Just dont mention it to him. He has no right to know as this is your medical appointment for your pregnancy in your body. He has no rights to anything to do with the child until after it is born, so just dont tell him.

And stop being in contact with him. Text him that the only communication you will acknowledge from him is to do with him seeing the children and that you will no longer be chasing him to see them. That you will make them available for reasonable contact with at least a weeks notice, and that all contact must take place away from your home.

Then contact CSM to make him pay as I am guessing he isnt at the moment.

thereallochnessmonster · 18/10/2018 19:44

No. Don't tel him about it.
Block him.
Contact the CSA to get him to pay for all his dc.
Then do the Freedom Programme so you set the bar a bit higher for future relationships.

MizK · 18/10/2018 19:52

I don't know if it's a good idea to view a baby as just your property and that you should have the right to exclude him just because you two don't have a good relationship. I get why you are pissed off but i will say that excluding him from scans etc gives him absolute carte blanche (in the minds of many stupid people) to duck his responsibilities completely in the future and blame you for shutting him out.
I think that unfortunately to many kids an unreliable dad who is still there sometimes is better than one who is completely out of the picture. I say it from experience. Be the bigger and stronger person (and never fall back in with him- he sounds awful). Good luck.
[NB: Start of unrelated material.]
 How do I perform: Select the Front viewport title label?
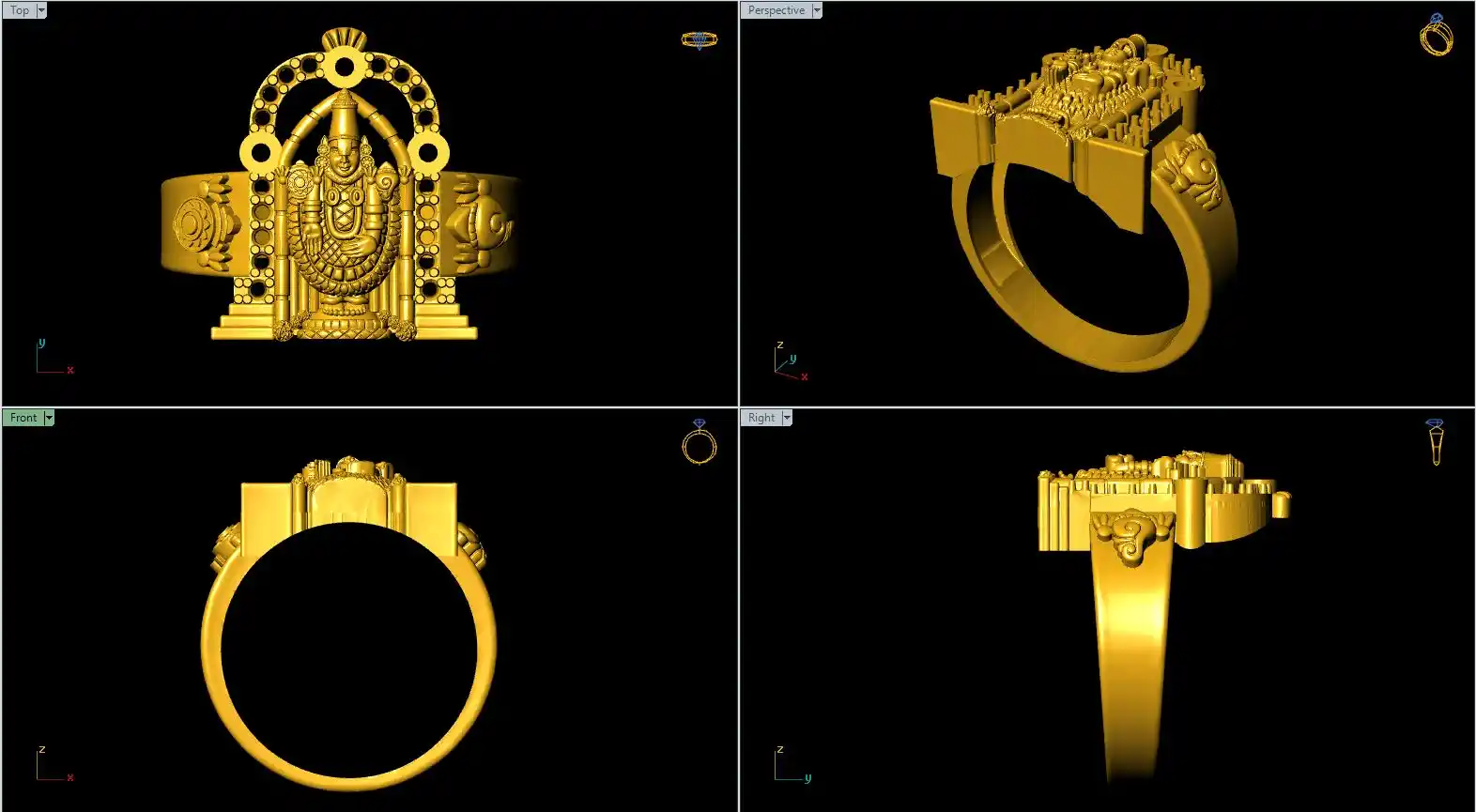[23, 418]
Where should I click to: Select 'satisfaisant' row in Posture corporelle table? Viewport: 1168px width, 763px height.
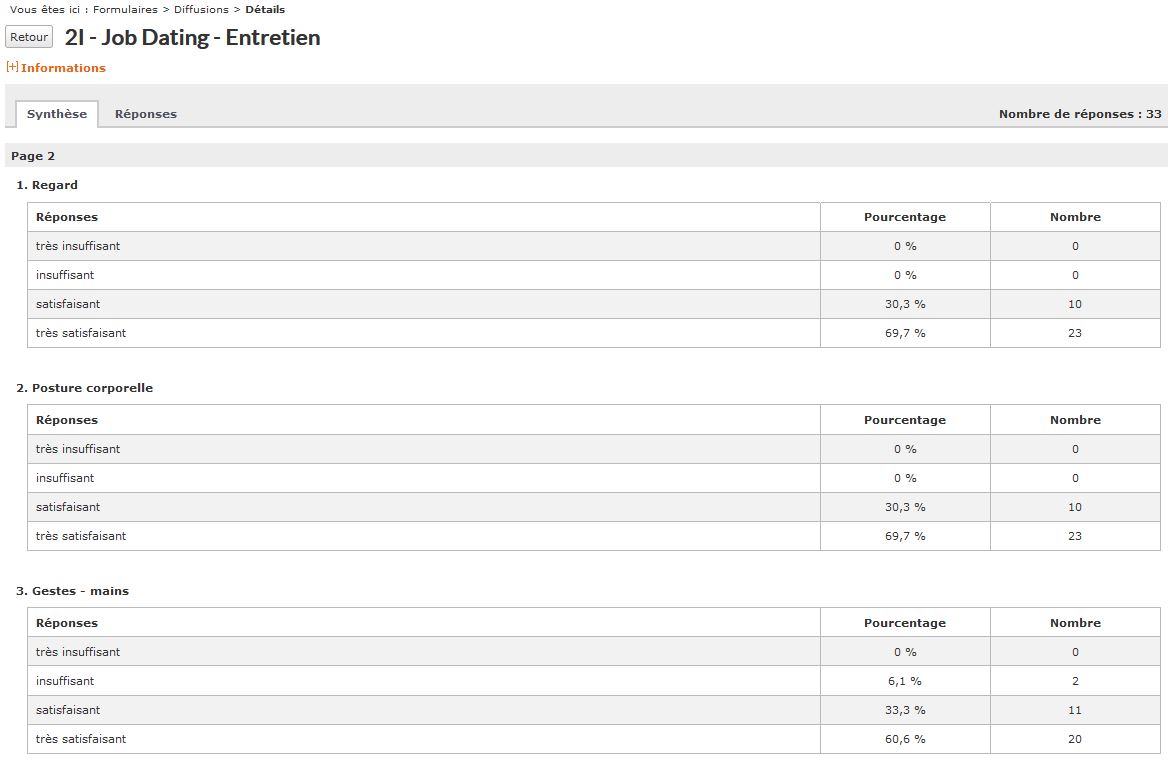click(x=594, y=507)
PyongyangKipperbang · 18/10/2018 20:13

The OPs scan are a medical procedure, they are not an entertainment. He has no need to be there (many fathers miss them through necessity and it doesnt stop them being good parents).

It doesnt sound like the OP is planning on banning him from the childs life, but simply doesnt want him attending a medical appointment he has no right to be at. What if she gets bad news? He doesnt sound like he is likely to be any support whatsoever, far better that she takes someone she trusts and can rely on to be there for her.

AssassinatedBeauty · 18/10/2018 20:15

A scan is a medical appointment for the woman, not a joint appointment. If she wants her supportive partner there then that's fine. If she doesn't want an unsupportive nasty and unpleasant ex there then that's also fine. Any parent who uses that as an excuse to shirk responsibilities is going to do that anyway at some point. It is not fair to put the blame onto the OP if that were to occur. Any normal parent would do anything for their child, even if their ex didn't want them at the scans. At what point do these men have to take responsibility for their own actions and behaviour?!

caroline1010, I wouldn't mention the scan unless he asks. I agree with everything that PyongyangKipperbang has said about how to deal with him.